Apr 13, 2022, 09:00 AM by Eric D. Reicin, President & CEO, BBB National Programs
As advertising volume increases, so too do people’s expectations of representation in advertising. Unfortunately, advertising collectively is still falling short, and consumer perceptions reflect that. Why answer this call from consumers? And what is being done about it?

It is estimated that, on average, consumers are presented with up to 10,000 discrete advertisements a day. As this number continues to grow, so too do people’s expectations of representation in advertising. As Facebook IQ described in a recent report on diversity and inclusion in online advertising, “People around the world are demanding to see themselves better represented in advertising. They want to see the true diversity of their communities depicted more often—and more accurately—across many areas, including race, gender, sexual orientation and people with disabilities.”

Unfortunately, advertising collectively is still falling short, and consumer perceptions reflect that. According to Facebook IQ's findings, 54% of consumers do not feel fully represented in online ads. The Alliance for Inclusive and Multicultural Marketing (AIMM) confirmed this lacking consumer perception in its review of Super Bowl ads: They found 45% of ads had casts that represented diverse and inclusive audiences in the 2021 game telecast. This year, though the official data is not yet analyzed, my observation is that there was an improvement in representation across this year’s Super Bowl commercials.

Why answer this call from consumers? As the U.K. Advertising Standards Authority (ASA) put it, the use of harmful stereotypes can "restrict the choices, aspirations, and opportunities of children, young people, and adults, and these stereotypes can be reinforced by some advertising." Guy Parker, chief executive of ASA, also noted, "Put simply, we found that some portrayals in ads can, over time, play a part in limiting people’s potential.

The argument for eliminating harmful representations and increasing positive representations in advertising goes beyond advertising ethics: Many believe that there is a clear business case for better representation. For example, Microsoft, in their study on the effects of inclusion in advertising on Gen-Z specifically, found that 70% of Gen-Z consumers are more trusting of brands that represent diversity in ads, and 49% have stopped purchasing from a brand that did not represent their values.

 

What is being done to address the lack of representation?

Several countries have developed self-regulatory standards that prohibit certain kinds of discrimination in advertising. In addition to standards, many countries are conducting critical research on the harms that unfavorable representations of race and ethnicity can bring about.

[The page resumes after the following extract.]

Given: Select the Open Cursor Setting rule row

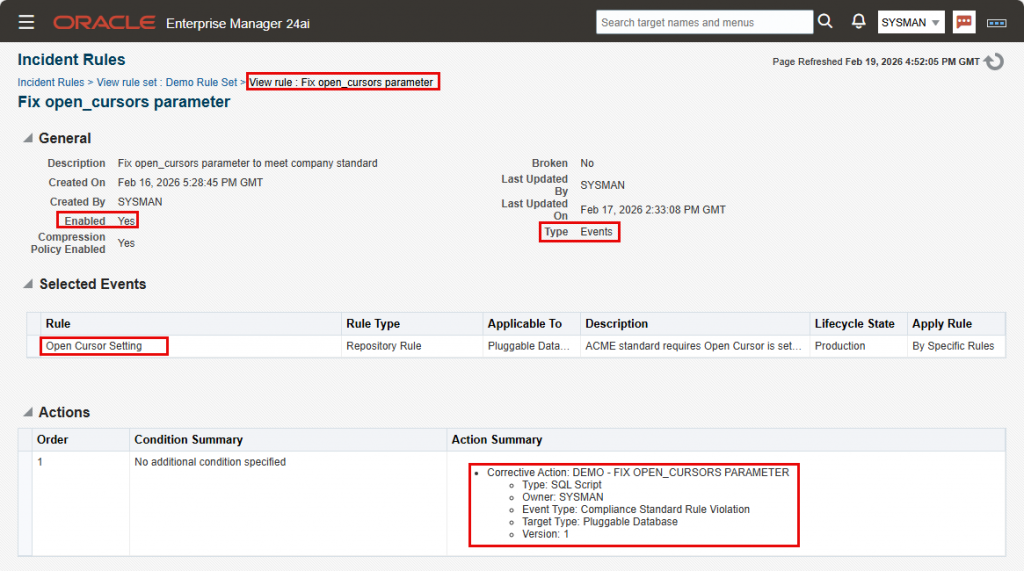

The ASA, for example, just released a research report called "Tackling Harmful Racial and Ethnic Stereotyping in Advertising." In addition to defining three broad potential harms that can arise from these problematic portrayals, the report identifies five categories of racial and ethnic stereotypes for advertisers to be aware of and provides helpful guidance to advertisers on how to steer clear of unintentional harm or offense through their depictions of race and ethnicity.

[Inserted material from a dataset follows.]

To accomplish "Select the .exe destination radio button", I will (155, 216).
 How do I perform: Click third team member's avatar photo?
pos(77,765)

While U.S. law prohibits misleading advertising, the First Amendment to the U.S. Constitution protects free speech (among other important and fundamental rights), meaning while an advertisement cannot be prohibited for being offensive, thoughtful advertising decision-makers will remove an ad from the marketplace for being misleading. There is growing recognition that adverse stereotypes can be harmful and misleading; they can contribute to bias and create harmful effects on the stigmatized populations who feel devalued.

AIMM has been working to help the advertising industry make good on its public commitments to diversity through the creation of tools such as the Cultural Insights Impact Measure (CIIM), which examines the impact and effectiveness of cultural insights in ads. Industry-wide movements—like the #SeeAll Campaign, which pushes for more accurate representation of multicultural segments in a greater number of ads—are also having an impact. Beyond these efforts that encourage positive behavior, other organizations, including the Children’s Advertising Review Unit (CARU) within my organization, are working to deter problematic behavior in the uniquely vulnerable children’s space and other specific focus areas. CARU recently released new guidelines for responsible advertising, including one that holds companies accountable for negative social stereotyping, prejudice, or discrimination in child-directed advertising.

Given the growing understanding of how stereotypes harm consumers, should independent industry self-regulatory programs expand this work to cover all national advertising?

 

Shifting Expectations

I have seen a shift in expectations for businesses by consumers on this topic in recent years, and this shift suggests the need for a similar shift in the way that businesses act.

For instance, when it comes to getting representation right in advertising, responsible businesses should incorporate practices such as adding prompts during brainstorming sessions to check for bias and help make sure that inclusive ideas are a part of each stage of the process.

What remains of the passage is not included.